Tampoco lo triste que el padre se presentó en la misa dominical. Arrastraba las cadenas del infierno en los tobillos. Le ofrecí costearle la academia de drama en Los Ángeles, exageraba las escenas mejor que muchos en la industria.

Después de pasar la madrugada en el aeropuerto y arribar a la ciudad horas después, pisé la realidad. Fue como caminar con tacones de hielo.

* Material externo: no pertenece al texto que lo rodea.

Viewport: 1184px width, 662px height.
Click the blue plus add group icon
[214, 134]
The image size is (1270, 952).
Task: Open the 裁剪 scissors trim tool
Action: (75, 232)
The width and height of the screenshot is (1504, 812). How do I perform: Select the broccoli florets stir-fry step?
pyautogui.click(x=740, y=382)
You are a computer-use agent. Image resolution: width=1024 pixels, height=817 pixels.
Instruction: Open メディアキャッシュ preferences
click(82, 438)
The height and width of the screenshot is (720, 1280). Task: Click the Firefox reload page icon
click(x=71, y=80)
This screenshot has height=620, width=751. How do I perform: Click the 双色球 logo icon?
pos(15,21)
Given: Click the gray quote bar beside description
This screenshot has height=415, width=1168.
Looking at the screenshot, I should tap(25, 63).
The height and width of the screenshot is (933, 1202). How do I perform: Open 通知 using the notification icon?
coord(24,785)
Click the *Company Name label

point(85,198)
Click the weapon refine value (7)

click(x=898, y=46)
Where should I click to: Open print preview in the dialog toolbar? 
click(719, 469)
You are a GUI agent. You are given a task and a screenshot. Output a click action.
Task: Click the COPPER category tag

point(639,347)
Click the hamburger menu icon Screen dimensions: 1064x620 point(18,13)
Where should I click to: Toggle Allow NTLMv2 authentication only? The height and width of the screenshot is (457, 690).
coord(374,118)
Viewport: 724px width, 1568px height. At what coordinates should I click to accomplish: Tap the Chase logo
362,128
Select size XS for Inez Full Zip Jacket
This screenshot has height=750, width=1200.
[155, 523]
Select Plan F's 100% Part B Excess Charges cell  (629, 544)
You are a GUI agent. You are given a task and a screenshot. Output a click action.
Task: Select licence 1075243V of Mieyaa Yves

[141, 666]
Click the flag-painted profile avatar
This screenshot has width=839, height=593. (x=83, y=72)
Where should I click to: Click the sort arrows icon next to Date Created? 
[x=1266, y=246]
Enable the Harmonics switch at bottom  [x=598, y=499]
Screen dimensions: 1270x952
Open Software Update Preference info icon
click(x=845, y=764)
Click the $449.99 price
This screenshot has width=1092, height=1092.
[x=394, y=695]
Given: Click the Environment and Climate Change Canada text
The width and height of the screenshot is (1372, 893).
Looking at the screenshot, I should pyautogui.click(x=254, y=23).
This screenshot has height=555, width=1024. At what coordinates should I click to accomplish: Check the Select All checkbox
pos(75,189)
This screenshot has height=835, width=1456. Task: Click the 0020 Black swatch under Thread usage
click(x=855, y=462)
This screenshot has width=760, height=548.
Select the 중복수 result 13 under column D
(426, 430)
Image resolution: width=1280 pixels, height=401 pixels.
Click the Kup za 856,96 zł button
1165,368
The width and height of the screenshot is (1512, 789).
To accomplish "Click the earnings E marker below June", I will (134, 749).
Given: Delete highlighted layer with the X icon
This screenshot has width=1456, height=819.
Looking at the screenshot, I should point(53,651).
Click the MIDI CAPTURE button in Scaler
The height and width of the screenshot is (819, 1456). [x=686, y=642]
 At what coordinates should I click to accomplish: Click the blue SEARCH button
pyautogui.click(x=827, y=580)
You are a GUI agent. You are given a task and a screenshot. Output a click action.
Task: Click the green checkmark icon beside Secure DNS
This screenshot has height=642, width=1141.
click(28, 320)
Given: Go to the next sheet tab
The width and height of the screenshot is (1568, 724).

Pude llegar a casa con el camino libre, abrazar a mi hermana, tocarle el vientre abultado y besar la frente de mi sobrina. Le prometí comprarle la colección de muñecas que le diera la gana si me excusaba la falta de regalos, no pude traerle nada por mi huida.

Maya se movilizó con la información tres días después, con el permiso de la jueza después de la declaración a favor de Aurelio. Estaba libre de la sentencia, nadie tenía que buscar nada en la iglesia y Regina se enteró del número desagradable que Joshua fue a mostrar en Kentucky.

Tres días en casa, lo que era mi vida entera tenía un tinte de vacío que bien explicaba, pero me negaba a desarrollar.

Maya me explicaba las campañas que tenía hasta diciembre, contratos rechazados, otros nuevos. No supe de que manera decirle que me diera unos días más fuera de servicio. Fácilmente me abrumaba, me convertí en una mujer perezosa que añora lo que ni siquiera probó.

Quizás estaba exagerando, en tres meses estaría perfectamente bien, pero yo vivía del drama, tenía que disfrutar cada etapa.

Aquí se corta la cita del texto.